Der Age Explorer® hat nicht das Ziel, eine exakte Simulation des Alterns zu bieten. Zum einen gibt es große individuelle Unterschiede; zum anderen erlaubt der Age Explorer® eine Vielzahl von möglichen Einschränkungen des Alters zu erfahren. Nicht jeder wird von allen diesen Veränderungen gleich betroffen. Ein dritter Aspekt: Der Simulationsanzug lässt einen in Minuten altern; die Realität ist sehr viel langsamer und geht mit Anpassungs- und Gewöhnungsprozessen einher. „Wir können aber die Veränderungen, die mit dem Alter in Zusammenhang stehen, in einem gewissen Grad für jüngere Menschen erfahrbar machen“, erklärt Meyer-Hentschel weiter.
Seit nunmehr 15 Jahren wandeln Handelsmanager frohen Mutes durch die Märkte: Gerüstet im Age Explorer® und gewappnet mit Einkaufszettel, sind sie am Ende der Tour erstaunt und erschöpft. Die Einkaufswagen erscheinen plötzlich ungewöhnlich schwer, die Preisschilder am Regal und auf den Artikeln verschwommen und kaum lesbar, die Ware weit weg und schwer unterscheidbar, die Regale zu tief und zu hoch. Selbst der glänzende Marmorboden wirkt im Augenschein rutschig und bedrohlich.
Die Bundesarbeitsgemeinschaft der Senioren-Organisationen (BAGSO) e. V. führte eine Verbraucherbefragung über gutes und bequemes Einkaufen im Supermarkt durch, die die gewonnenen Erkenntnisse der Manager untermauert. Viele ältere Konsumenten wünschten sich mehr Sitzgelegenheiten sowie eine Kundentoilette. Weiterhin wurde moniert, dass einige Waren zu tief im Regal stehen. Darüber hinaus fehle es an einer guten Beschilderung.

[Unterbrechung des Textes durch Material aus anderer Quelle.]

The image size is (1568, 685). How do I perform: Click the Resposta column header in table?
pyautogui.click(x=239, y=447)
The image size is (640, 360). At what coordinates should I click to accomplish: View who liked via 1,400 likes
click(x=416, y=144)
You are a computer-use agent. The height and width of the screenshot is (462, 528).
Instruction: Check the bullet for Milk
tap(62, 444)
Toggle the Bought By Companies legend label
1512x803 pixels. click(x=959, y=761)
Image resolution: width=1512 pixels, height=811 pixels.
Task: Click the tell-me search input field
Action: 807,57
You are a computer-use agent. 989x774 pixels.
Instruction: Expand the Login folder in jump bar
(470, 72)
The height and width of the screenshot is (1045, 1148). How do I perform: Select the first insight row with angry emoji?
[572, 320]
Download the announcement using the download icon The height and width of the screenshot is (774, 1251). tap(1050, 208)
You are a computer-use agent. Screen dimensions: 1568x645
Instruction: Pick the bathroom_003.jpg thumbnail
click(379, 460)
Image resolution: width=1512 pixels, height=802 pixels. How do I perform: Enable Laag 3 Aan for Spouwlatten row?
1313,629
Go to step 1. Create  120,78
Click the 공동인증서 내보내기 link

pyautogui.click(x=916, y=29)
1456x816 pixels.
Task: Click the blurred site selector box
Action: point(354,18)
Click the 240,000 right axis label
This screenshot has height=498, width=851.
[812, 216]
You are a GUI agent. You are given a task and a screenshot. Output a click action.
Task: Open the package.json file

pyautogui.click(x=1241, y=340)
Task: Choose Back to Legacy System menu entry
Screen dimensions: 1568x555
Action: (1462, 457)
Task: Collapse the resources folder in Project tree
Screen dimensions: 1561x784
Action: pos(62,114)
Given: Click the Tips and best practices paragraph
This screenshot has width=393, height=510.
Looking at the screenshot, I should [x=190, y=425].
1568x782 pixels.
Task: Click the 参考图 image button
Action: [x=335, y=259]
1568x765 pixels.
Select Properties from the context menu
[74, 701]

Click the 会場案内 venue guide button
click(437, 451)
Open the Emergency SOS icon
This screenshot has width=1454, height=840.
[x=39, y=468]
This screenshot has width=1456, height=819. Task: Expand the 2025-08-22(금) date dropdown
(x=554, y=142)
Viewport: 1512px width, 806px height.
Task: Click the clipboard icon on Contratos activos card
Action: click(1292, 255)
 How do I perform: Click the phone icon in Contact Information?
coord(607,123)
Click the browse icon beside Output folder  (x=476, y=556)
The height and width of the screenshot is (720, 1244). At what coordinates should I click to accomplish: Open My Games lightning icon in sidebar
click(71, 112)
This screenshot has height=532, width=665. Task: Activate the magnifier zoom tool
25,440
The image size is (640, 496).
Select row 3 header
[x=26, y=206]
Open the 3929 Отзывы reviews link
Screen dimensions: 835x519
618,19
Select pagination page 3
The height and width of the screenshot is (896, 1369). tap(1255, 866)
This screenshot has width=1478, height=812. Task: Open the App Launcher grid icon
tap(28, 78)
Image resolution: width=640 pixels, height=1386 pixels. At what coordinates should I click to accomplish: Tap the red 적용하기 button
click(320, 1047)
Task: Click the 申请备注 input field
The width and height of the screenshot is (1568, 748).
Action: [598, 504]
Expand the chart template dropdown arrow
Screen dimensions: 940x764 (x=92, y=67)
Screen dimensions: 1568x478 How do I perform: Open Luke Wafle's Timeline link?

Ob solche Aha-Erlebnisse zu neuen Produktentwicklungen oder Veränderungen führen, ist von Unternehmen zu Unternehmen ganz unterschiedlich. „Große Aktionen sind meist gar nicht notwendig – geschweige denn zu erwarten“, sagt Gundolf Meyer-Hentschel. Es gehe schließlich nicht darum, bestehende Ladenkonzepte über den Haufen zu werfen. Die Ansatzpunkte sind wie Mosaiksteinchen: Große Preisschilder, hilfsbereite Marktleiter, eine klare, übersichtliche Regalbestückung, Ruhebänke und spezielle Warenangebote für die ältere Kundschaft. Auf den ersten Blick oft unscheinbare Kleinigkeiten, in der Wirkung aber groß. Die Bilanz nach Hunderten von Rundgängen und Workshops bewertet das Meyer-Hentschel Institut im Großen und Ganzen als gut. Gerade der Lebensmittelhandel sei sehr aufgeschlossen für Touren und Anregungen. Das gelte sowohl für mittelständische und kleine Händler als auch für große Handelskonzerne.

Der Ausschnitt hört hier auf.